Battle of Dofas
|Battle of Dofas|
|Part of Yemeni al-Qaeda crackdown|
|Commanders and leaders|
|Abu Hamza Al-Marqashi||Brig. Gen. Mohammed Ghaleb al Jarabani
Brig. Gen. Abdu Rabbu Hasan Salem
Brig. Gen. Faisal Rajjab
|Unknown||39th Armored Brigade
115th Infantry Brigade
119th Infantry Brigade
|Casualties and losses|
|32 killed (initial battle)
42 killed (subsequent air-strikes)
|187 killed, 135 wounded, 55-73 captured|
The Battle of Dofas was a battle during the 2011 Yemeni uprising between forces loyal to Yemeni leader Ali Abdullah Saleh and Islamist militant forces, possibly including elements of al-Qaeda, during which the militants destroyed an Army artillery battalion of the 39th Armored Brigade in the town of Dofas, which was being used as a main base for artillery support against the militant-held towns of Zinjibar and Jaʿār.
In May 2011, about 300 Islamic militants attacked and captured the coastal city of Zinjibar (population 20,000). During the takeover of the town, the militants killed five policemen, including a high-ranking officer, and one civilian. Two more soldiers were killed in clashes with militants in Loder.
Over the next few months the military made several attempts to retake the city, but they were all repelled leaving more than 600 dead on both sides. My mid-September 2011, the military halted their attacks on Zinjibar and held positions on its outskirts.

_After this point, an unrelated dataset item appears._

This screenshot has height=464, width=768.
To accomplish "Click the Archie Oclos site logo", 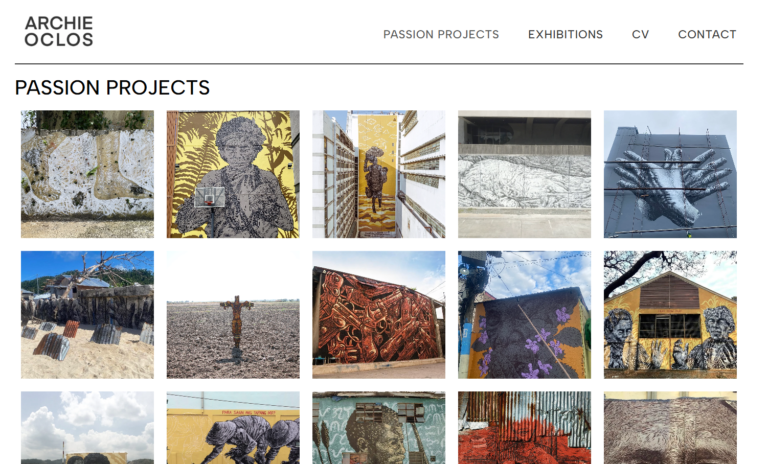I will 59,31.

On 4 March, militants launched an attack against an Army artillery battalion on the outskirts of Zinjibar, in the small town of Dofas, overrunning it and killing 187 soldiers and wounding 135. 32 Al-Qaeda fighters also died during the fighting. The militants attacked the Army base with booby-trapped vehicles and managed to capture armored vehicles, tanks, weapons and munitions. The military reported 55 soldiers were captured while the militant group claimed up to 73 were taken prisoner. The assault started with a diversionary attack on one end of the base, with the main militant force attacking the other end of the compound. Several car bombs were detonated in front of the gates, after which the attackers entered the base, capturing heavy weapons and turning them against the soldiers. The nearby 115th and 119th Brigades, which the artillery was supposed to support, were not able to assist the battalion due to them also being under attack. At one point they were hit by artillery from the battalion base after it had been overrun by the Islamists. Reinforcements from other nearby military bases came too late due to a sandstorm. In the town of Jaʿār, the militants paraded the captured soldiers. In the days following the attack, the military conducted air-strikes against militant positions around Zinjibar which they claimed killed 42 Al-Qaeda fighters.

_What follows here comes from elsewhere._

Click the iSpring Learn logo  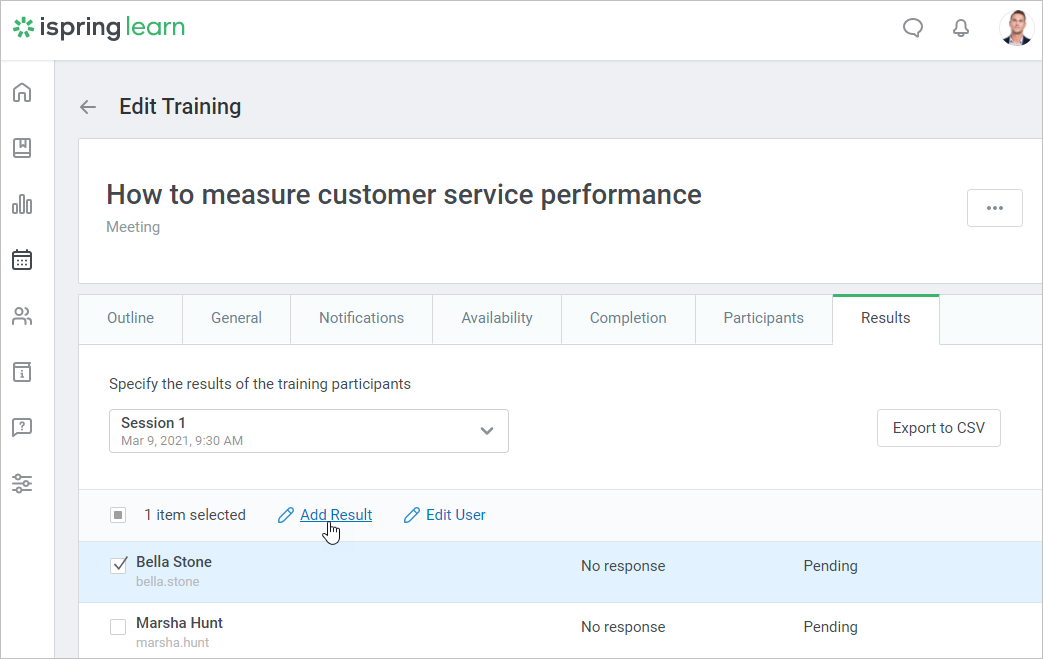point(98,28)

The Ansar al-Sharia group that took responsibility for the attack is believed to be just a re-branding of Al-Qaeda in the Arabian Peninsula to make it more appealing to the devout rural population. Three days after the attack, the group let a Red Cross team into Jaʿār to treat 12 wounded soldiers and demanded a prisoner exchange with the government.
Attacks continued during the next weeks, including a suicide bombing on 13 March, near al-Bayda that killed four soldiers and left four other critically injured. After this attack militants posted a video in which they announced the capture of yet another soldier, bringing the total number of prisoners they hold to 74. They demanded an agreement to free imprisoned insurgents in exchange for the soldiers.
On 31 March, a large group of militants attacked an Army checkpoint in Lahij Governorate during the night, sparking a battle that left 20 soldiers and 4 insurgents dead. The attackers fled with heavy weapons and at least two tanks. Government forces later called in airstrikes that successfully destroyed one of the captured tanks, killing its three occupants. Another similar attack took place on 9 April, when a base near Lowdar was briefly overrun during a battle where locals had to join the military to help drive the militants out. There were at least 44 people killed, including six civilians, twenty-four insurgents and fourteen soldiers.